Poco fa il fotografo Giorgio Boato mi ha fatto vedere due fotografie e mi ha detto: «Guarda in queste fotografie cosa si vede soltanto alzando la testa». Hai usato queste parole “alzando la testa”, e in effetti entrando in questo Battistero c’è da fare questa fatica, di alzare la testa e di alzarla bene perché si è portati a guardare verso la parte più alta. Guardare verso l’alto. D’altra parte noi viviamo il nostro tempo che ci costringe ad avere relazioni e ad avere a che fare con il basso. Non è una brutta cosa perché Gesù si è abbassato nella nostra condizione. Nelle scene pittoriche del Battistero si vede che Gesù ha a che fare con zoppi, con ciechi, con sordomuti, ha a che fare con quanto c’è di male nella vita, dovuto non soltanto alla cattiveria, ma anche alla fragilità della natura, della Creazione. E Gesù ha vissuto in mezzo a noi. I nostri pensieri, in questi giorni, sono come travolti da situazioni molto difficili, a partire dalla tragedia della Marmolada con quanto si aggrega del cambiamento climatico, dell’innalzamento della temperatura, con queste preoccupazioni che riguardano la nostra madre Terra di cui noi siamo tutti insieme, come cittadini, custodi. Però c’è anche l’avventura della pandemia dalla quale non ne siamo ancora del tutto usciti, anche se ci hanno detto di sì, ma qualcuno di noi porta ancora la mascherina dove ritiene sia opportuno. Poi ci sono tutti i risvolti dovuti alla guerra in Ucraina con tutte le conseguenze a livello economico, quello che succederà in settembre, le ricadute che ci saranno nei Paesi più poveri, soprattutto. Questo vuol dire guardare in basso, in senso bello, ossia guardare tra di noi, guardare la nostra vita, la concretezza, e mi sembra molto importante allora entrare nel Battistero.
=-=-=
=== DOMANDE SUL MATERIALE ===
[A] Nel brano sul Battistero, chi ha mostrato due fotografie a chi parla?
[B] Prosegui il brano sul Battistero a partire dalla sua ultima frase.

(Voci salvate)
=-=-=
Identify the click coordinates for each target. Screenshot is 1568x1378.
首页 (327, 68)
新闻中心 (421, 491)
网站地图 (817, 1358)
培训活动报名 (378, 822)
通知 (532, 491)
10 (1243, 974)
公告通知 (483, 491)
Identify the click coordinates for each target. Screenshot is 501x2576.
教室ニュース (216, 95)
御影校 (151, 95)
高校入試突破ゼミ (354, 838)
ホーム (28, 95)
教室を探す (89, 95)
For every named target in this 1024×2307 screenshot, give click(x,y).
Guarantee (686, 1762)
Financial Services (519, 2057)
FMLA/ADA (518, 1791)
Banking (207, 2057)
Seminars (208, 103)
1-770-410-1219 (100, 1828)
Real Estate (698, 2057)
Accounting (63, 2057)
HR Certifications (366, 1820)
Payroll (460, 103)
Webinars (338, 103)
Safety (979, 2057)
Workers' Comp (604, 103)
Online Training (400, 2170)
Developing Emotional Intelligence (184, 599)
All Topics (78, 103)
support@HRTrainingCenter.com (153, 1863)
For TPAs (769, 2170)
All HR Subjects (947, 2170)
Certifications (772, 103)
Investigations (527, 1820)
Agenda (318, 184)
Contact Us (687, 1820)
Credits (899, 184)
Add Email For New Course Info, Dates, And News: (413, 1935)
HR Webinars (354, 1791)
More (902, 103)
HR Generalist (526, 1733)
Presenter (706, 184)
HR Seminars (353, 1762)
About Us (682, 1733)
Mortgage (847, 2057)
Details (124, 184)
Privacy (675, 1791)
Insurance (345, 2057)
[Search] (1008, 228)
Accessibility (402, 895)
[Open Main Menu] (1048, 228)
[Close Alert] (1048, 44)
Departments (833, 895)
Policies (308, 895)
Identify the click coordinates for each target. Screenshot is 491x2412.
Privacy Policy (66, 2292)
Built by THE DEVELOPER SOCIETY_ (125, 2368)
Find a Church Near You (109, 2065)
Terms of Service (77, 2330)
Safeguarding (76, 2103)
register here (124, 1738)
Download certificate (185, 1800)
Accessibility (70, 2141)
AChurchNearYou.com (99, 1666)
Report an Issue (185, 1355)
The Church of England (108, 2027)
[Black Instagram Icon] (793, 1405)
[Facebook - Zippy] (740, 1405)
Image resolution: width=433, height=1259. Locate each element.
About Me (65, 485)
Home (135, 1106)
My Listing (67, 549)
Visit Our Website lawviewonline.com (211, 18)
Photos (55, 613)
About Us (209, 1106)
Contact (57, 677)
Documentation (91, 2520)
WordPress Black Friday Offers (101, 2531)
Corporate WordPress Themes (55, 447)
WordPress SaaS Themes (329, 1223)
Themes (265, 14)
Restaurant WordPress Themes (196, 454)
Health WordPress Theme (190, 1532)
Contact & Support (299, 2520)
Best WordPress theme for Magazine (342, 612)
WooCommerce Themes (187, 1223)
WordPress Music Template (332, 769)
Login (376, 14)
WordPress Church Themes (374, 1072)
=-=-=
=== RISPOSTE PER PUNTO ===
[A] Il fotografo Giorgio Boato.

[B]
Condivido quello che ha detto don Gianandrea: penso che celebrare un battesimo in quel Battistero, semplicemente entrando, faccia comprendere molto di più cosa significhi quel gesto, quell’atto che noi compiamo. Intanto noi, con le nostre povertà, con le nostre fatiche, siamo portati a guardare verso l’alto. A me sembra che questo sia un modo per stare vicini a quelli che stanno facendo fatica e che, guardando verso l’alto, vedono una speranza, una strada, la gioia di poter dire: «Supereremo queste fatiche».
Guardare verso quell’alto vuol dire trovare coraggio per lottare contro le insufficienze che le nostre attività umane, le nostre politiche internazionali o le nostre economie possono produrre. Trovare coraggio perché non tutto si risolve qui nel basso. E questo penso sia per noi cristiani anche un invito ad essere educatori, non soltanto di competenze, ma anche di spirito, di una ricchezza interiore che rende noi uomini e donne.
Oggi vivo questo evento come l’azione di mettere in una vetrina, sotto la luce dei riflettori, una perla che abbiamo da tanto tempo ma che forse non avevamo mai valorizzato abbastanza.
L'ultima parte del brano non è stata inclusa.